When my client was sent a copy of the Summary Judgment, he called the Bank to ask why they were not giving him the promised trial mortgage modification. The Bank assured my client they were giving him a modification and would suspend the sale so that the Trial Modification could go through. That is not what happened. What Chase actually did was sell the house at a judicial sale behind my client’s back. When my client informed us of the way Chase had treated him we felt this was an atrocity. We immediately filed a Motion to Vacate the Summary Judgment based on Fraud, Misconduct and Misrepresentation. Today we had the hearing on my motion. The Judge Ordered the Summary Judgment be vacated (overturned). My client gets to keep his house!

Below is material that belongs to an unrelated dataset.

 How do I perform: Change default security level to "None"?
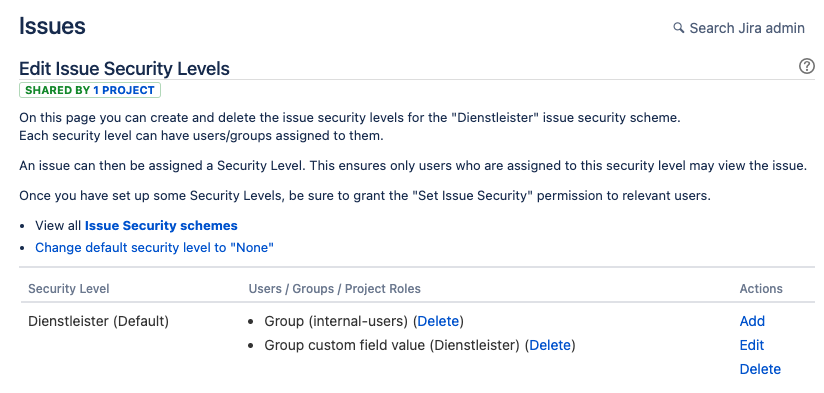click(x=154, y=247)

Read the rest of this story …

Verbal vs written modification

This particular case, where Keith and Sharon Lilley accepted a verbal modification of their mortgage and then were foreclosed upon by Chase, was unfortunately dismissed by the court.

They “applied for modified terms on their mortgage loan with a 125 page fax on April 30, 2009.”4

In June 2009, the Lilleys accepted a verbal modification of the mortgage, and made payments as agreed under the modification through November 2009.

On November 20, 2009, JPMorgan sent an Acceleration Writing (Notice of Intent to Foreclose) to the Lilleys.